§ DATA SUPPLIED:
..........
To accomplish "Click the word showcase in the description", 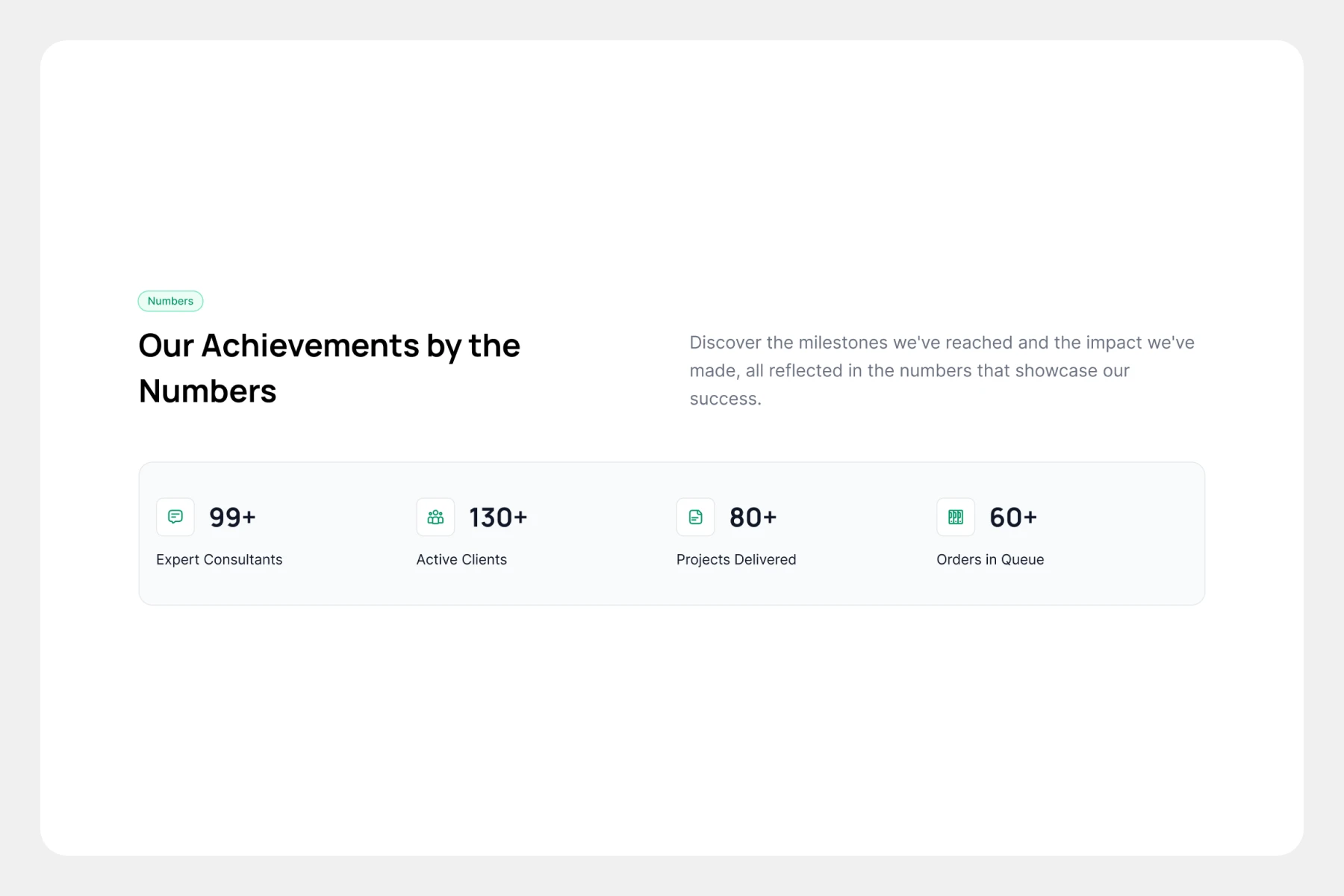I will (1056, 370).
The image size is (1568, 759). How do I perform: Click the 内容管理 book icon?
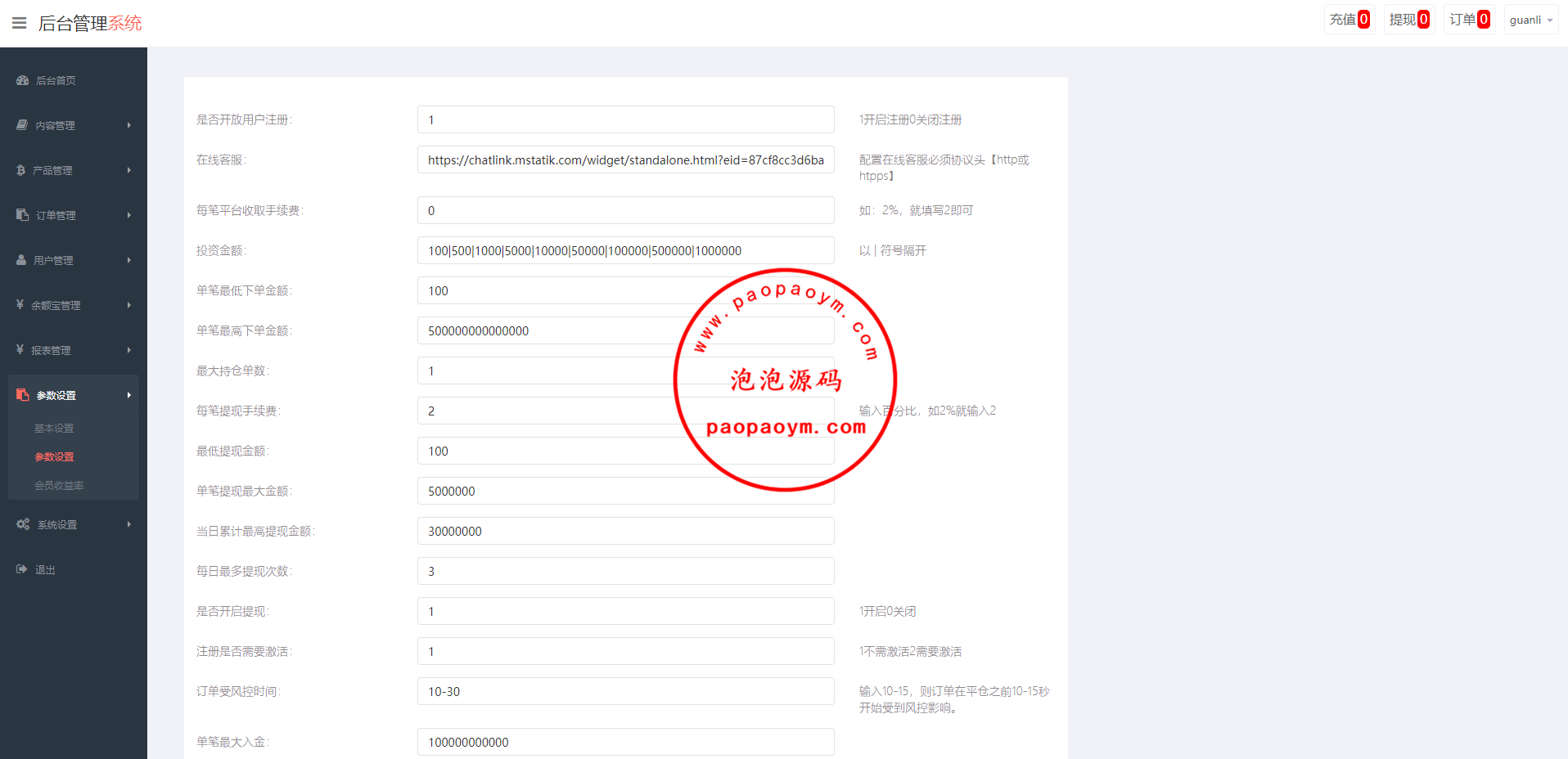click(22, 125)
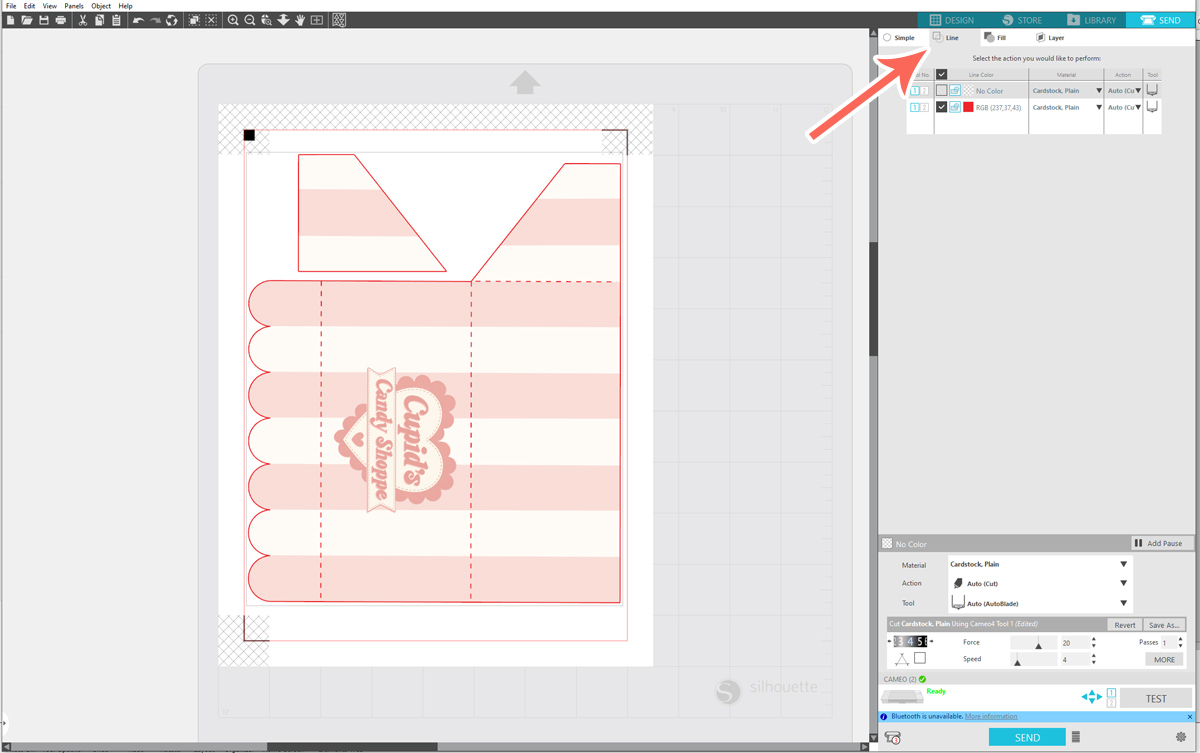Select the Zoom In magnifier tool

[233, 19]
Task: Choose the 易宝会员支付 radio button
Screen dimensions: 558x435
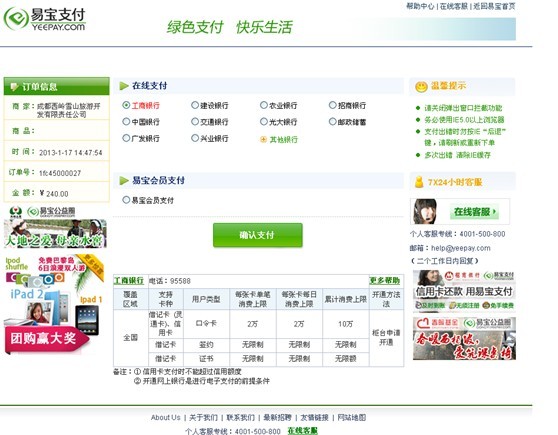Action: [126, 200]
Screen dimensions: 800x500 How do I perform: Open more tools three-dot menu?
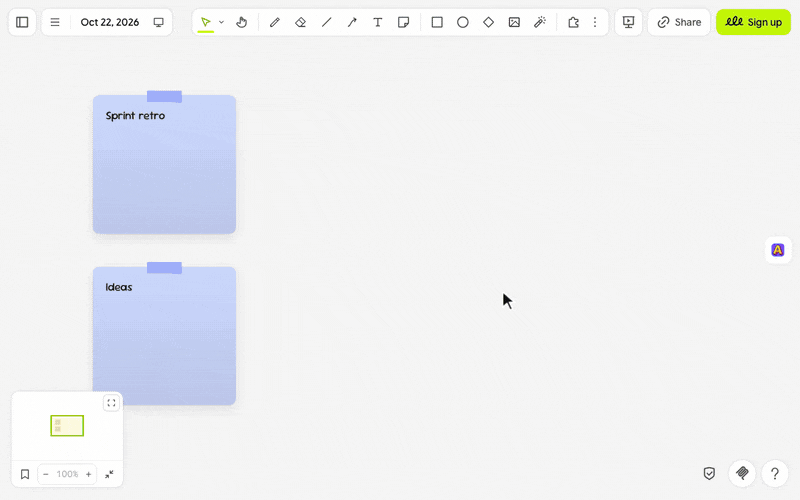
..........
§ WRITTEN EXERCISE:
Turn the records above into a numbered list, starting with the line that contains "Task: Choose the 易宝会员支付 radio button" and going on through the end of the records. Skip any blank lines and leave the pictures out.

§ OUTPUT BELOW:
1. Task: Choose the 易宝会员支付 radio button
2. Screen dimensions: 558x435
3. Action: [126, 200]
4. Screen dimensions: 800x500 How do I perform: Open more tools three-dot menu?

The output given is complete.